Patient with a Large Neck Cyst with Choking and Pressure Symptoms. Told to Have Surgery.
The patient refused surgery and sought alternative treatment.
35Y/O M with 6 months of progressive neck symptoms. Examination of the neck only found a soft mass in the right lobe and midline. All thyroid tests were normal. Calcium was elevated at 10.6 mg/ml.The location suggested it might be a functioning parathyroid cyst.
Diagnostic Ultrasound very large 7.6×4.3×3.7 cm volume 64 ml pure cyst. Ultrasound guided FNA and cutting needle biopsy was done. Needle washout for PTH was negative ruling out parathyroid disease but Thyroglobulin was 16,791 ( N= >1.0 ) consistent with a large thyroid cyst.The thyroid 30 ml cyst fluid removed was brown in color.
During the biopsy a 30 ml sample of the cyst fluid was taken to see if it was thick or thin fluid. The brown fluid was liquid or viscous.

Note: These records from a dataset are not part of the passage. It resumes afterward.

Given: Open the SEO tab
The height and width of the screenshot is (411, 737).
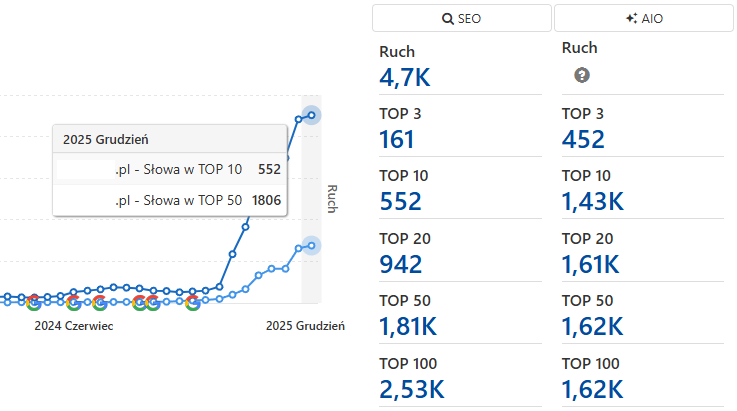Looking at the screenshot, I should pos(461,18).
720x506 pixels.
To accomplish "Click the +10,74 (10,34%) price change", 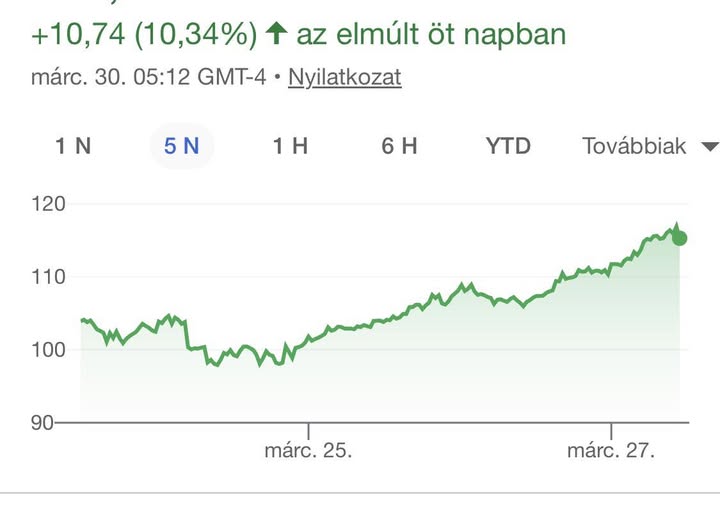I will pyautogui.click(x=144, y=36).
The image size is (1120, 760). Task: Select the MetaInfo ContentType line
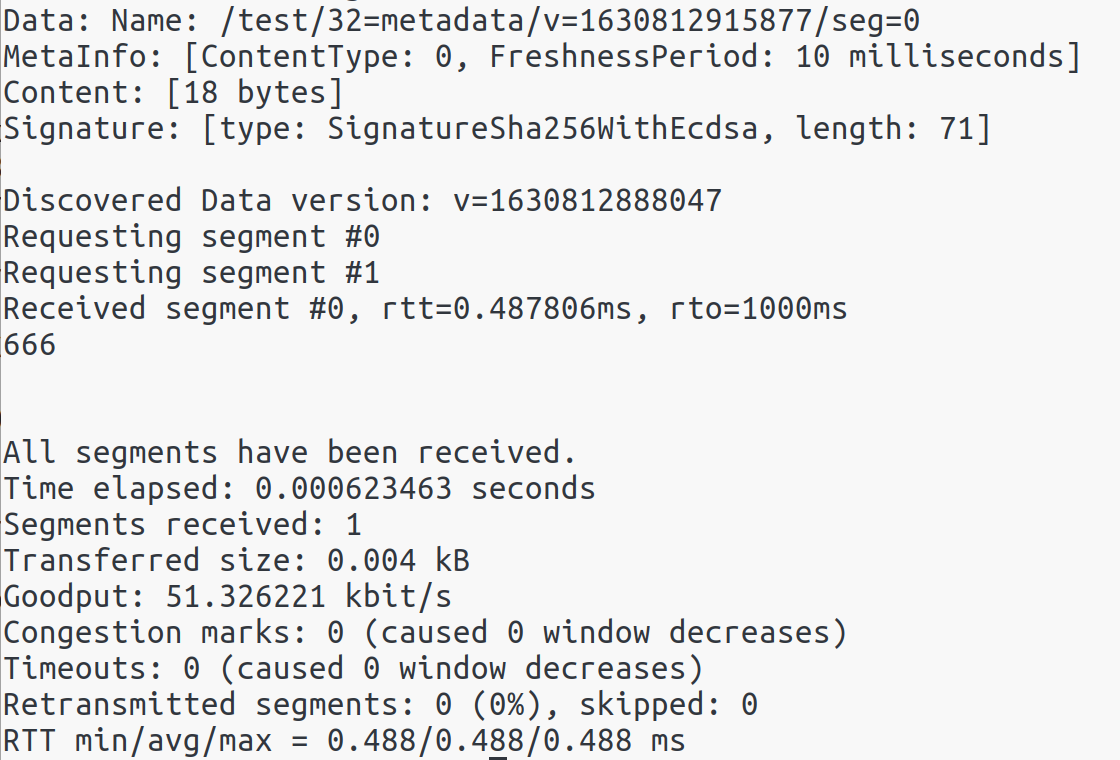[x=542, y=57]
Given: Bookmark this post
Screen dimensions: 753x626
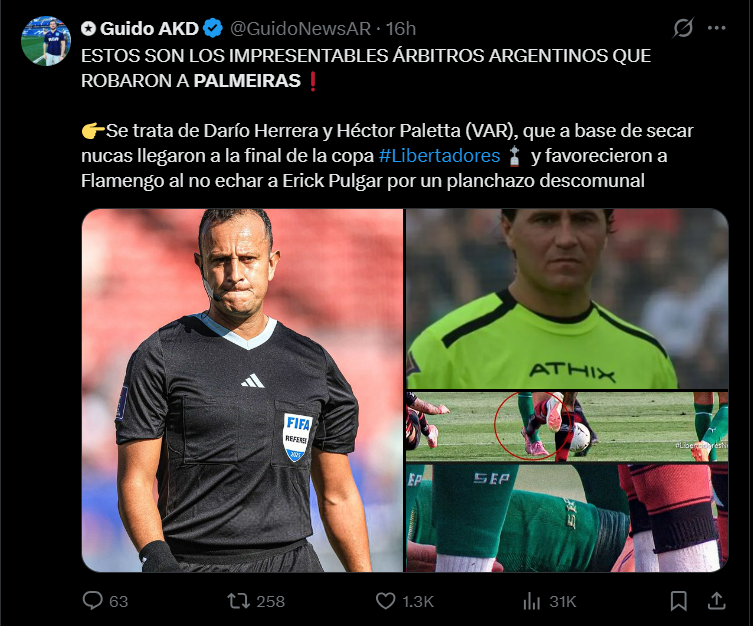Looking at the screenshot, I should pos(679,601).
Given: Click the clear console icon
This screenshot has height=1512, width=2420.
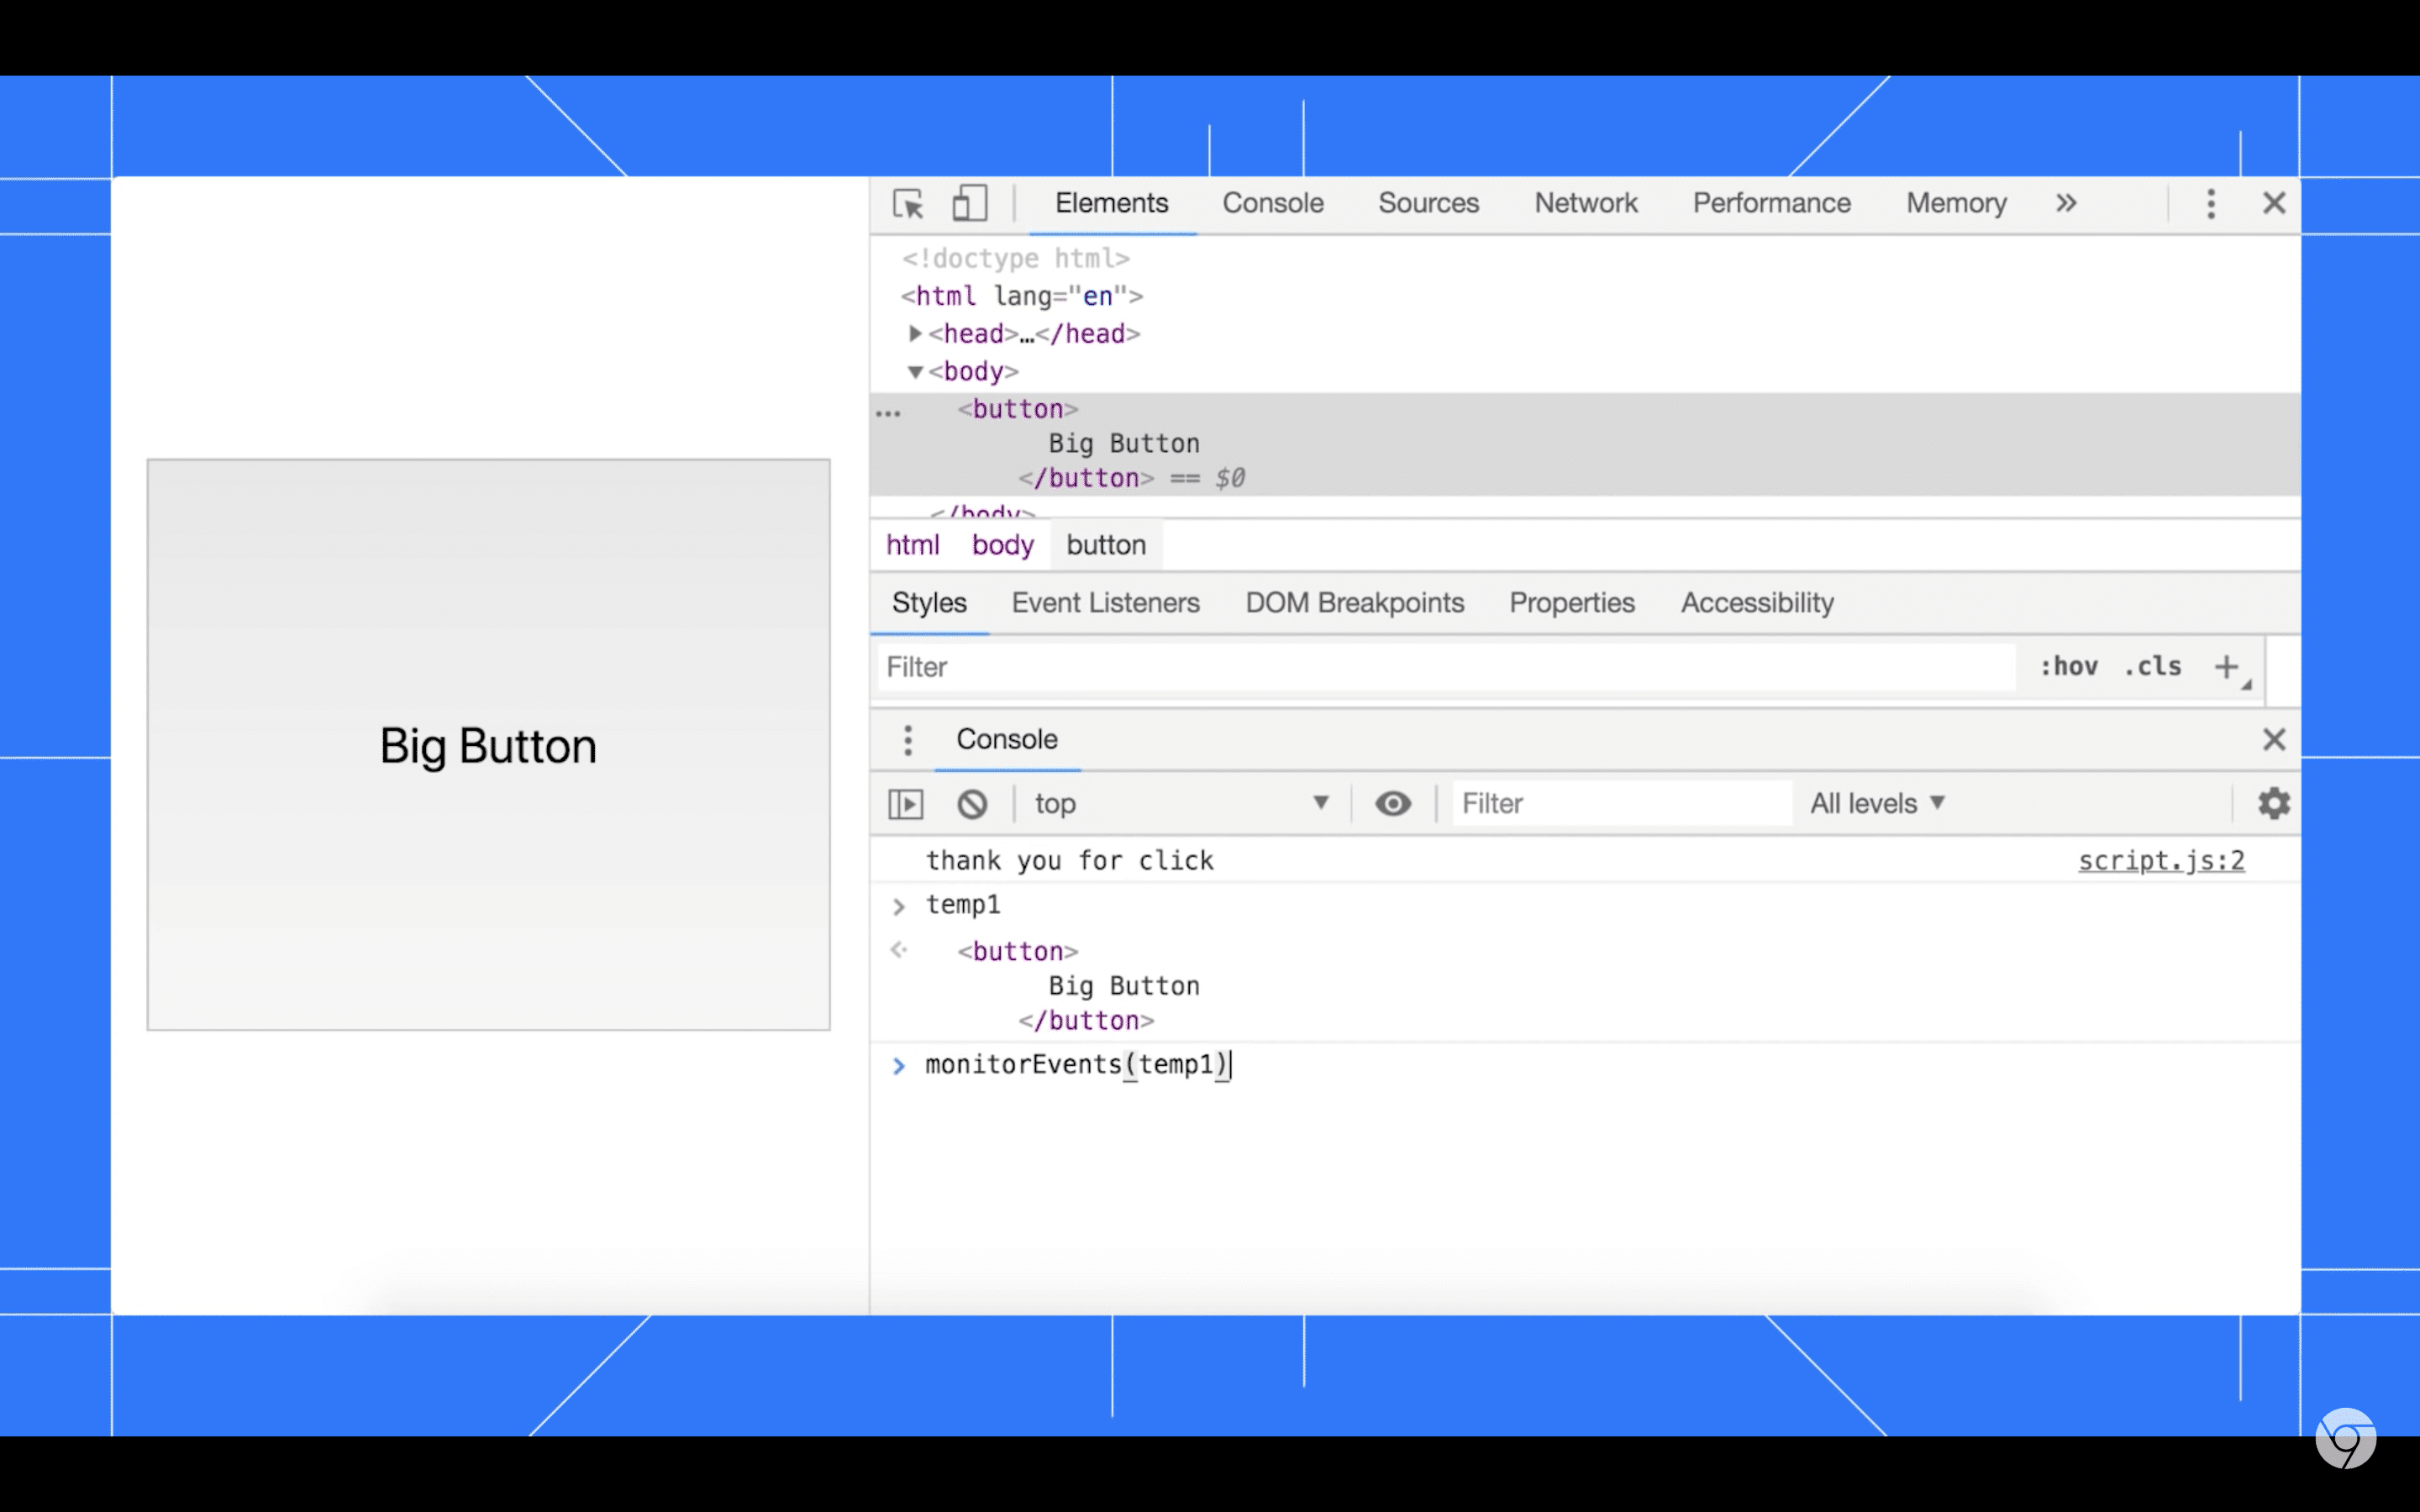Looking at the screenshot, I should pos(971,803).
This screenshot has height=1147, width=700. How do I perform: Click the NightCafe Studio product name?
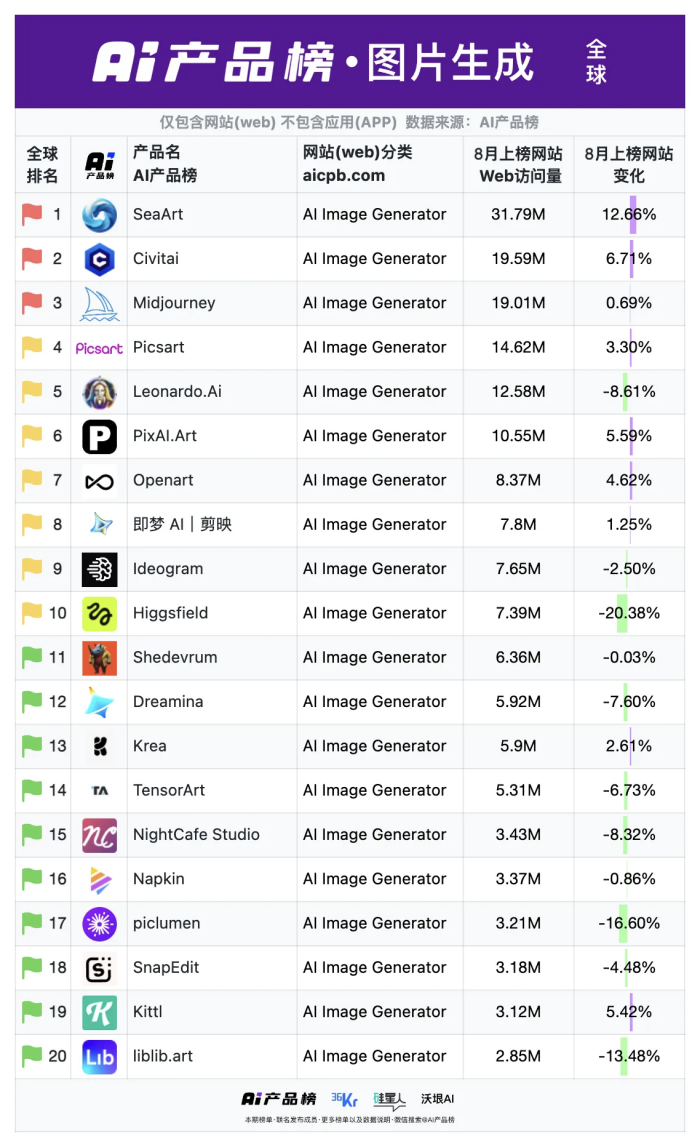196,835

The cutting needle of capsule was consistent with a benign thyroid cystic nodule.
Cutting needle with normal thyroid follicles with colloid.
His symptom score was 8/10.
The final diagnosis was a large benign thyroid cyst.
Patient explained the treatment of choice was not surgery but ethanol ablation PEI.
The plan included local Lidocaine injection of the skin and thyroid capsule and then under US guidance #18 gauge needle would be inserted into the center of the cyst. Cystic fluid removed and if thick saline washout would be used. After 60 ml cyst fluid was removed 30 ml of 200 proof ethanol would be injected. The ethanol would be left in for 15 minutes. After removing the ethanol,the patient would be kept for 30 minutes to make sure there were no complications. Another 30 minutes in the examination room for post PEI discussion. Follow up ultrasound in 6 weeks.
The patient agreed to the plan and is planning to have the treatment when the virus lock out is over.
Keep your thyroid and forget surgery.